### [TRAVAIL DEMANDÉ A]
Recopiez sans rien changer les lignes des enregistrements, en partant de celle qui contient « Given: Click the 高级系统工程师 job title » et en vous arrêtant après celle qui contient « Looking at the screenshot, I should [x=197, y=137]. ».

### [TEXTE]
■ ■ ■ ■

Nadia Myre, lauréate

Biographie

Depuis trois décennies, Nadia Myre enrichit le domaine des arts visuels au Québec grâce à ses œuvres à la fois brillantes et touchantes, qui révèlent un attachement fort à ses racines autochtones et une grande sensibilité aux questions liées à l’identité, au langage, aux rapports de pouvoir, ainsi qu’aux blessures humaines et à leur cicatrisation. Suivant une démarche artistique qui se distingue par son caractère collaboratif et ses formes d’expression novatrices et variées, cette artiste multidisciplinaire de la Première Nation Kitigan Zibi Anishinabeg a contribué significativement à faire évoluer les perceptions de l’art autochtone contemporain.

Recevoir le prix Paul-Émile-Borduas à ce moment-ci de sa carrière « est un grand honneur », mentionne Nadia Myre. « Cela reconnaît non seulement le parcours de ma pratique, mais aussi les racines qui l’ont nourrie. Je pense en particulier à mon père, Robert Myre, dont la profonde conviction à l’endroit de la culture et l’engagement politique ont contribué à façonner la personne et l’artiste que je suis devenue. Je sais qu’il serait fier de voir cette reconnaissance, qui honore le travail que j’ai accompli – et que je poursuis – pour maintenir une pratique qui rassemble mes héritages algonquin et québécois. »

■ ■ ■ ■

### [JEU DE DONNÉES]
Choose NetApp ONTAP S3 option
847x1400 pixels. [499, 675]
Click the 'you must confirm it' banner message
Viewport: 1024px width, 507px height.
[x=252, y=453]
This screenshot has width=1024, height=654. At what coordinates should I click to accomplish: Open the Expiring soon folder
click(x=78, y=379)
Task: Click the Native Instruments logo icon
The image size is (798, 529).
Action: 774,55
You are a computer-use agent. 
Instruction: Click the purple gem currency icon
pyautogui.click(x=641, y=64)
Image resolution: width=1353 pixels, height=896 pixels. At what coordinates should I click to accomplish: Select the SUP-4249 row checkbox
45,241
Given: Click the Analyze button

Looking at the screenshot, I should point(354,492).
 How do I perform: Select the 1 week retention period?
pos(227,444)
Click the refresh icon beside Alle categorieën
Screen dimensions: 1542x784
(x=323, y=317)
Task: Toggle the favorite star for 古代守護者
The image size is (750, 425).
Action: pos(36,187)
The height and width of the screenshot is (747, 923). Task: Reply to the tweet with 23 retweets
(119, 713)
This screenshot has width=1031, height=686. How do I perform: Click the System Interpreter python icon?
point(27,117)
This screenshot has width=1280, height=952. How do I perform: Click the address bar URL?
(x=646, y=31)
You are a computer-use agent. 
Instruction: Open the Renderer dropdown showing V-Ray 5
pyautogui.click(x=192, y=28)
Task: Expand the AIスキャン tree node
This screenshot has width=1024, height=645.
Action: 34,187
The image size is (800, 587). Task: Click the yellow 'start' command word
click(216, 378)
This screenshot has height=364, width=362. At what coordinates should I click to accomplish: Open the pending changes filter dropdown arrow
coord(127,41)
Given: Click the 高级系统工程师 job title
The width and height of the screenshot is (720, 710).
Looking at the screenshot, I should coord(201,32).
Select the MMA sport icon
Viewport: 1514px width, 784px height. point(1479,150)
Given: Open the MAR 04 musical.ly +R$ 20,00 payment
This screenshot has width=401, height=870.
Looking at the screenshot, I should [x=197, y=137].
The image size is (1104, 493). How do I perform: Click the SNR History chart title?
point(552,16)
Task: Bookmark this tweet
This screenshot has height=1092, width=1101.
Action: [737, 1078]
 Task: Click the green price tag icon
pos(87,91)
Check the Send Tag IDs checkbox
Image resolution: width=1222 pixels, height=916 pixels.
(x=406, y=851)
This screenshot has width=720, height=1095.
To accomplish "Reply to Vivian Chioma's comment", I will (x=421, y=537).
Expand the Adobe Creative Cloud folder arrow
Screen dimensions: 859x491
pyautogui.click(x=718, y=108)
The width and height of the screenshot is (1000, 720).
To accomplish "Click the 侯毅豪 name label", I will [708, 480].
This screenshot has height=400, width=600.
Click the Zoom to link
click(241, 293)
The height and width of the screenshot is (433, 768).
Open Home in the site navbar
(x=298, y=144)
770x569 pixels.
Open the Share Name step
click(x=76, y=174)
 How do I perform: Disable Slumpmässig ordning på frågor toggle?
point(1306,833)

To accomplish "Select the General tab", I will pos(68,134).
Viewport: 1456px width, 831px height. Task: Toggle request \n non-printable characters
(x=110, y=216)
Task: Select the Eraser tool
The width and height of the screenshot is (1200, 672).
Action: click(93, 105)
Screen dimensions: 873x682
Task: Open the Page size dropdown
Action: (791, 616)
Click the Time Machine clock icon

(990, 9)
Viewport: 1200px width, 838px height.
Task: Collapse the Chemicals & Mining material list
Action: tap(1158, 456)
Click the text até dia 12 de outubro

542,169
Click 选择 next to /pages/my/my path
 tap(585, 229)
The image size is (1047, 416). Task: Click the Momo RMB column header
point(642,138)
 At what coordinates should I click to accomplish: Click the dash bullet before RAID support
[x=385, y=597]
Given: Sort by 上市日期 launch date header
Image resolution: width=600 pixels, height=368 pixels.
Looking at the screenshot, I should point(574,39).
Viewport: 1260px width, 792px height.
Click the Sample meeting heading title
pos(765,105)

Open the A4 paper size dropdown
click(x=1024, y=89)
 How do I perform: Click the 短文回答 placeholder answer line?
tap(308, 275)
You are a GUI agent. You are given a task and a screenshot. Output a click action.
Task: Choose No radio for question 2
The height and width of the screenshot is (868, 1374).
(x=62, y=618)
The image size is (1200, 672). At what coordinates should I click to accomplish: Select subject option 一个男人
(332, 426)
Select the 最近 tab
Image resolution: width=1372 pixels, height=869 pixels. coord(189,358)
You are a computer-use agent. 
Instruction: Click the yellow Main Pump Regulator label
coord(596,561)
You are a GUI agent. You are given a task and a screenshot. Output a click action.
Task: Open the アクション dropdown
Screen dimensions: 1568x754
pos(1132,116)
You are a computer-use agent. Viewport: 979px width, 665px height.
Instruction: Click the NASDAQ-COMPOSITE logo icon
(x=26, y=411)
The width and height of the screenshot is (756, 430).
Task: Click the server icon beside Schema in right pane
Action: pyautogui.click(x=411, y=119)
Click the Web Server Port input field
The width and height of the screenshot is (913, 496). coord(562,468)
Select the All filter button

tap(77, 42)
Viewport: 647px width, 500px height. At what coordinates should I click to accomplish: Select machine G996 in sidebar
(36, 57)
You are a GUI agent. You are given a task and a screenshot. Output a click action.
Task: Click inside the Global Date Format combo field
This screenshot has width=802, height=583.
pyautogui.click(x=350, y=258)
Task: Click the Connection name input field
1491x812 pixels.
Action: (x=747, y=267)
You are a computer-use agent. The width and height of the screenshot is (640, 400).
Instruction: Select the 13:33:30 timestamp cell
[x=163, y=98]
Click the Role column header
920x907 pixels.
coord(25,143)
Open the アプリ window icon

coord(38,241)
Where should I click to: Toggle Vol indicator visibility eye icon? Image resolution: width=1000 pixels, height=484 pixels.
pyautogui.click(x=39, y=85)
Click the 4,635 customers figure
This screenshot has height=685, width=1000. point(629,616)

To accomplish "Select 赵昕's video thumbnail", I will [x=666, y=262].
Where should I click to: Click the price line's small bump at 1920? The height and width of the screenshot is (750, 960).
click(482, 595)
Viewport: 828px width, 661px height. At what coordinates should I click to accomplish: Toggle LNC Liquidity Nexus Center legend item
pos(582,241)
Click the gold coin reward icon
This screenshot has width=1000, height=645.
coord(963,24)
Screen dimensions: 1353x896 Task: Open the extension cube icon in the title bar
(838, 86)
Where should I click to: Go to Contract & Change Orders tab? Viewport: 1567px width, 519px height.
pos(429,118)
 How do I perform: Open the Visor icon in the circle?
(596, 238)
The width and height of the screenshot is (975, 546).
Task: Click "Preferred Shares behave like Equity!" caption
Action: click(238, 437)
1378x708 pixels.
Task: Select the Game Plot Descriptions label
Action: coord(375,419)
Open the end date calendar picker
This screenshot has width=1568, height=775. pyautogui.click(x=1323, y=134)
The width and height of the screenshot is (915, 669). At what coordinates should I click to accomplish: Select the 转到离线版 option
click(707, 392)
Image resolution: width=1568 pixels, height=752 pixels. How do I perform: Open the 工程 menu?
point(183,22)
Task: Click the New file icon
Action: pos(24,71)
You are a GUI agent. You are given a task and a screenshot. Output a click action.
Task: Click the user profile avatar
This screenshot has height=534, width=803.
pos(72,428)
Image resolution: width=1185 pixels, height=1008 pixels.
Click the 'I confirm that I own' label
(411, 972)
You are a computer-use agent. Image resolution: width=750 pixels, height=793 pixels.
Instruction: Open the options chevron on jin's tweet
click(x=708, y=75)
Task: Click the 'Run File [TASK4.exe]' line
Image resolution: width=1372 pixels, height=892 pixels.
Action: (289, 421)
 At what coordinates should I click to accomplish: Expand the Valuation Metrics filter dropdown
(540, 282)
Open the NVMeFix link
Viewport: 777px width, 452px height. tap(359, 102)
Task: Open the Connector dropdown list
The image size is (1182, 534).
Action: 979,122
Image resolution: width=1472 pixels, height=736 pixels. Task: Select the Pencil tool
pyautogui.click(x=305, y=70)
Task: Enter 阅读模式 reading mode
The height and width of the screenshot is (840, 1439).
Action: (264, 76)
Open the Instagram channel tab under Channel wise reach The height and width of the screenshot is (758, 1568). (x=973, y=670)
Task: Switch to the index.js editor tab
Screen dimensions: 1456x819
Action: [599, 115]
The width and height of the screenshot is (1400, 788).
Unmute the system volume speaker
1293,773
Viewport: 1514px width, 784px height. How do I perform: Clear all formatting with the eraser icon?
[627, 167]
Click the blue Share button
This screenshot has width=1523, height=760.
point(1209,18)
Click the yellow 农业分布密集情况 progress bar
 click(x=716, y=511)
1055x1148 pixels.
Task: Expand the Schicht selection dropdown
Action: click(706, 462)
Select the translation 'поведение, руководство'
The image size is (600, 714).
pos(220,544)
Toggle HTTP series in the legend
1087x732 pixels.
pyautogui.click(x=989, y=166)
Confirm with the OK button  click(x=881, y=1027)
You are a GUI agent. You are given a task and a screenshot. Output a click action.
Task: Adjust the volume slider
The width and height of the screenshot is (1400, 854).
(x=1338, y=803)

■ ■ ■ ■

### [TRAVAIL DEMANDÉ B]
Réécrivez le passage de la biographie qui commence aux mots « Depuis trois décennies, Nadia » et s'arrête après « l’art autochtone contemporain. », en y remplaçant « multidisciplinaire » par « pluridisciplinaire ».

### [CORRIGÉ DE L'EXERCICE A]
Given: Click the 高级系统工程师 job title
The width and height of the screenshot is (720, 710).
Looking at the screenshot, I should coord(201,32).
Select the MMA sport icon
Viewport: 1514px width, 784px height. point(1479,150)
Given: Open the MAR 04 musical.ly +R$ 20,00 payment
This screenshot has width=401, height=870.
Looking at the screenshot, I should [x=197, y=137].

### [CORRIGÉ DE L'EXERCICE B]
Depuis trois décennies, Nadia Myre enrichit le domaine des arts visuels au Québec grâce à ses œuvres à la fois brillantes et touchantes, qui révèlent un attachement fort à ses racines autochtones et une grande sensibilité aux questions liées à l’identité, au langage, aux rapports de pouvoir, ainsi qu’aux blessures humaines et à leur cicatrisation. Suivant une démarche artistique qui se distingue par son caractère collaboratif et ses formes d’expression novatrices et variées, cette artiste pluridisciplinaire de la Première Nation Kitigan Zibi Anishinabeg a contribué significativement à faire évoluer les perceptions de l’art autochtone contemporain.